*Input for this task*
((

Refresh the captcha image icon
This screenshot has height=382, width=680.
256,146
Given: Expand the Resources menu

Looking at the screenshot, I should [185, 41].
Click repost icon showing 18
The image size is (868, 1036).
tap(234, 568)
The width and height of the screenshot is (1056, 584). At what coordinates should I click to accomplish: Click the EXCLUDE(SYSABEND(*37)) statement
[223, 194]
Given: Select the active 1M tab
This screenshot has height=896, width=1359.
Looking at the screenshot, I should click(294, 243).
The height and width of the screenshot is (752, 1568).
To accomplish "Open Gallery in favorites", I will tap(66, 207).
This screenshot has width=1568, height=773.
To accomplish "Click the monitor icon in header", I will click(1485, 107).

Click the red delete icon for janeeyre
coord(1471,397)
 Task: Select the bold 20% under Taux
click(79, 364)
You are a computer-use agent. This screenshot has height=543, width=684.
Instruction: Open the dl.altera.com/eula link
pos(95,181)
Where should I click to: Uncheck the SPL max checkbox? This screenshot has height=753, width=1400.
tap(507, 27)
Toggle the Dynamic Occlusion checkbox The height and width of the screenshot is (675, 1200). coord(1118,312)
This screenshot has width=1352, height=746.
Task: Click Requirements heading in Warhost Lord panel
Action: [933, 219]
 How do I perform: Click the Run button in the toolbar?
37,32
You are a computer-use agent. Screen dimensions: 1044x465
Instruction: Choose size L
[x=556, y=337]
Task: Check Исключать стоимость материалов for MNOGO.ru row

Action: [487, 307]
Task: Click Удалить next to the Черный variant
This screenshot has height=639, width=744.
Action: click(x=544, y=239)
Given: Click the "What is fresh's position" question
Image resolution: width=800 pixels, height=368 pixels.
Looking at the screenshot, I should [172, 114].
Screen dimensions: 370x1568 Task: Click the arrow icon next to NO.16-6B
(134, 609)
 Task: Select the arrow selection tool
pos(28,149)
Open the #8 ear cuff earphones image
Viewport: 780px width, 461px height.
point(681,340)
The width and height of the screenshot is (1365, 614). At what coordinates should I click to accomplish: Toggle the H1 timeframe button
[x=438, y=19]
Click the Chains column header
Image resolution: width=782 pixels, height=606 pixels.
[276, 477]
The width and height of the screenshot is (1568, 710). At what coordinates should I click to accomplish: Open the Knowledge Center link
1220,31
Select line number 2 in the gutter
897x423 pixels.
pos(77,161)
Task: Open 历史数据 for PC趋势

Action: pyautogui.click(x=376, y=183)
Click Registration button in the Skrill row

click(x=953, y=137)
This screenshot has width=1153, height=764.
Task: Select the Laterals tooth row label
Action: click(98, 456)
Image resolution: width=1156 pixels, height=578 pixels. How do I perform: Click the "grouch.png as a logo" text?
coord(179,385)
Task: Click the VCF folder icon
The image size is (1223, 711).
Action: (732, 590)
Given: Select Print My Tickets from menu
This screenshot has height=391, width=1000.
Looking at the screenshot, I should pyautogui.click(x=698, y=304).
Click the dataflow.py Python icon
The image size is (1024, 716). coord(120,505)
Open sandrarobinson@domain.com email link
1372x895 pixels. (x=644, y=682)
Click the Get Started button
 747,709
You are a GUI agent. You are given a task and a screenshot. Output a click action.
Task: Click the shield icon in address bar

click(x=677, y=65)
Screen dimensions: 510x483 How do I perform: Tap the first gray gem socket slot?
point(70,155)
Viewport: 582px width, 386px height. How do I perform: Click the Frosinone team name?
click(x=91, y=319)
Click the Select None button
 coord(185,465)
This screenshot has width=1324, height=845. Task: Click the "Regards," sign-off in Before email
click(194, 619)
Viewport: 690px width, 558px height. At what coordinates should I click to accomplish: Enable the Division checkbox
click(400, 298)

))

*Your task*
Print, without alteration, only the lines above between the one holding "This screenshot has width=1568, height=773." and the one holding "You are a computer-use agent. This", inclusive.

*Response area*
This screenshot has width=1568, height=773.
To accomplish "Click the monitor icon in header", I will click(1485, 107).

Click the red delete icon for janeeyre
coord(1471,397)
 Task: Select the bold 20% under Taux
click(79, 364)
You are a computer-use agent. This screenshot has height=543, width=684.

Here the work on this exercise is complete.